Aqueduct handicapping roundup: Week of March 8
Gotham Day review
Looking down the road, there are pluses and minuses for students of form to take away from last week’s Gotham Stakes, a race in which only the top three finishers were seriously involved.
At this point, Samraat and Uncle Sigh seem like the most talented New York-bred 3-year-olds to come along since Funny Cide, and it is unfortunate that Uncle Sigh had to come along in the same crop as Samraat, who seems to have his number.
Some brief history: Funny Cide ran a 99 Beyer Speed Figure while finishing third in the Louisiana Derby before returning to New York to run a close second to Empire Maker in the Wood Memorial with a 110 Beyer. That was a breakthrough effort and set him up for wins in the Kentucky Derby (109) and Preakness (114).
The potential stumbling blocks for Samraat and Uncle Sigh are twofold:
1. The Gotham was their second straight slugfest, a month after their initial throw-down in the Withers Stakes. By the time Ali and Frazier pummeled each other for a third time in the “Thrilla in Manila,” neither fighter was the same. Things will only get tougher in the upcoming Wood Memorial at 1 1/8 miles, a distance that may be pushing the envelope for two colts who have Indian Charlie prominently in their pedigrees.
2. Samraat and Uncle Sigh have development lines that could portend a regression in the near future. Samraat has earned Beyers of 95, 94, and 96 in three route wins on the inner track, which brings up the “three and out” pattern discussed by Andy Beyer in his 1993 book “Beyer on Speed.” He looked at more than 4,500 horses coming off a sequence of three improving figures and found that 71 percent declined in the next race, and more than half declined by six points or more.
Uncle Sigh, to his credit, was in a difficult position between horses late in the Gotham, and he already has survived the three-and-out pattern with a remarkable line of 95-93-92-96 so far.
If the top three meet up again in the Wood Memorial, In Trouble – who was beaten a half-length and earned a 95 Beyer – is primed to turn the tables. The Gotham was his first race since taking the Grade 2 Futurity five months earlier with a 94 Beyer as a second-time starter. It’s a very good sign when a 3-year-old comes back from a layoff to match his best juvenile performance at first asking. This particular effort was all the more impressive since he was going long for the first time while under pressure throughout.

Material provided.
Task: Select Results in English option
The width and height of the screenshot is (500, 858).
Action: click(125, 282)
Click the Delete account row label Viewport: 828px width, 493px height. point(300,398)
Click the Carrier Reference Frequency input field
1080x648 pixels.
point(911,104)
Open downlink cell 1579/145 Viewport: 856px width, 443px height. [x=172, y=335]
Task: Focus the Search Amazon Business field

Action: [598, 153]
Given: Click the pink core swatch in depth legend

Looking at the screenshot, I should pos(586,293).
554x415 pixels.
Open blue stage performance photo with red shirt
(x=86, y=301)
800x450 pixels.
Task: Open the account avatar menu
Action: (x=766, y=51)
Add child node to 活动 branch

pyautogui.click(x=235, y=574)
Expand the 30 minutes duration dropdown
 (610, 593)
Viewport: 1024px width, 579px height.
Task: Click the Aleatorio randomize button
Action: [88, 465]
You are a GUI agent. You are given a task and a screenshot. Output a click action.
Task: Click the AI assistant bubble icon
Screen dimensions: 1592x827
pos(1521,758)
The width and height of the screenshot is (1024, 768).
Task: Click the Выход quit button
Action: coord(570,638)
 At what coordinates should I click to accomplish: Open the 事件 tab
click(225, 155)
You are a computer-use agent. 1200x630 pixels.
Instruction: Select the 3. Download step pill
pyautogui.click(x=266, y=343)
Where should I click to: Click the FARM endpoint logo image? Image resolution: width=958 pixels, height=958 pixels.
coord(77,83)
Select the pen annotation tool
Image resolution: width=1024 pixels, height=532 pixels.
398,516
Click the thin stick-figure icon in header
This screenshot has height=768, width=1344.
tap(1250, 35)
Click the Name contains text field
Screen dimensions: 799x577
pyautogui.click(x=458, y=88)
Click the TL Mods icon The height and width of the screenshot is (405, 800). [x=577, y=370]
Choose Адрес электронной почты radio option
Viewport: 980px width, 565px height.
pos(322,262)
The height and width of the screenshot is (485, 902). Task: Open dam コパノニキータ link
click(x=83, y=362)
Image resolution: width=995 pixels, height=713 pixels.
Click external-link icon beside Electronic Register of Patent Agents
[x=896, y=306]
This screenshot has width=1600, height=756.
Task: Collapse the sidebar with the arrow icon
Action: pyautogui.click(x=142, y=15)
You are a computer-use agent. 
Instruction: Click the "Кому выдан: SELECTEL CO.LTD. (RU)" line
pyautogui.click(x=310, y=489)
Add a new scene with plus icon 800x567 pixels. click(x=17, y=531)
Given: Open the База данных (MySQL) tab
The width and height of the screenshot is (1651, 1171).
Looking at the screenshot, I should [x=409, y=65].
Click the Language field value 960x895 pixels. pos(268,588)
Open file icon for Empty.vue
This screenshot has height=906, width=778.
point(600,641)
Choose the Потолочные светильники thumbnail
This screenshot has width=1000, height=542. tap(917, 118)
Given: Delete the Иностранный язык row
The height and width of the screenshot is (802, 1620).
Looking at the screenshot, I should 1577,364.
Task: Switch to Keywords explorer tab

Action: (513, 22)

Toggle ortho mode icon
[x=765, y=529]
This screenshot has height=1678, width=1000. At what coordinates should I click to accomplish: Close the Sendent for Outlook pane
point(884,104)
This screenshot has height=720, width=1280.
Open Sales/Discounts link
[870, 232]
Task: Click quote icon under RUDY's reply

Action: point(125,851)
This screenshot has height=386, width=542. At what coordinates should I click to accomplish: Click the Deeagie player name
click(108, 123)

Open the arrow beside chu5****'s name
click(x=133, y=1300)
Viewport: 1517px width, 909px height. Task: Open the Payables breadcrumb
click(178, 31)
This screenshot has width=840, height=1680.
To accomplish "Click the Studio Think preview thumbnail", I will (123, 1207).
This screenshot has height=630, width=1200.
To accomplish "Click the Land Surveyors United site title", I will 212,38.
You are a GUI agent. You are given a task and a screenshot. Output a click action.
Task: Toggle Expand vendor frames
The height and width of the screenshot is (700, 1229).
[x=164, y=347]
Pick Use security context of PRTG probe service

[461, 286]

Problems to work on.
1. Decide whether each statement agrees with the Aqueduct handicapping roundup, answering yes or no and quoting the deciding words: (a) Funny Cide earned a 110 Beyer in the Wood Memorial; (b) Andy Beyer found that 71 percent of the horses he studied improved in their next race; (c) In Trouble won the Gotham Stakes.
2. Carry the Aqueduct handicapping roundup further, starting after its last sentence.
The records are separate material with no connection to the Aqueduct handicapping roundup.

Responses by task.
1.
(a) Yes: "run a close second to Empire Maker in the Wood Memorial with a 110 Beyer"
(b) No: "found that 71 percent declined in the next race"
(c) No: "In Trouble – who was beaten a half-length and earned a 95 Beyer"

2.
Injuries to two sprint stars
It has been a tough recent stretch for followers of New York racing, who have not only endured the grim realities of a harsh winter but recently have seen two dominant sprinters felled by injury.
Gracer made odds of 1-5 seem like a bargain in winning the Feb. 8 Dearly Precious Stakes by better than 10 lengths while hardly drawing a deep breath. Two days later, however, came the news of her retirement due to a fractured sesamoid in her left front ankle.
Last Saturday, the unbeaten and untested Mean Season streaked to a fast second-level allowance win in handy fashion but was pulled up quickly a furlong past the wire. Tests revealed an “avulsion fracture” of the left foreleg, an injury that does not require surgery but will sideline Mean Season for three to four months, and possibly longer.
Mean Season, whose three wins have come by a combined margin exceeding 20 lengths, is a freak. His six furlongs in 1:09.43 was 0.42 seconds faster than Grade 1 winner Strapping Groom needed to win the Tom Fool Handicap one race later. In that race, Mean Season dispensed a second quarter – referred to as “turn time” by pace handicappers – in a blistering 22.45 seconds while under no particular urging.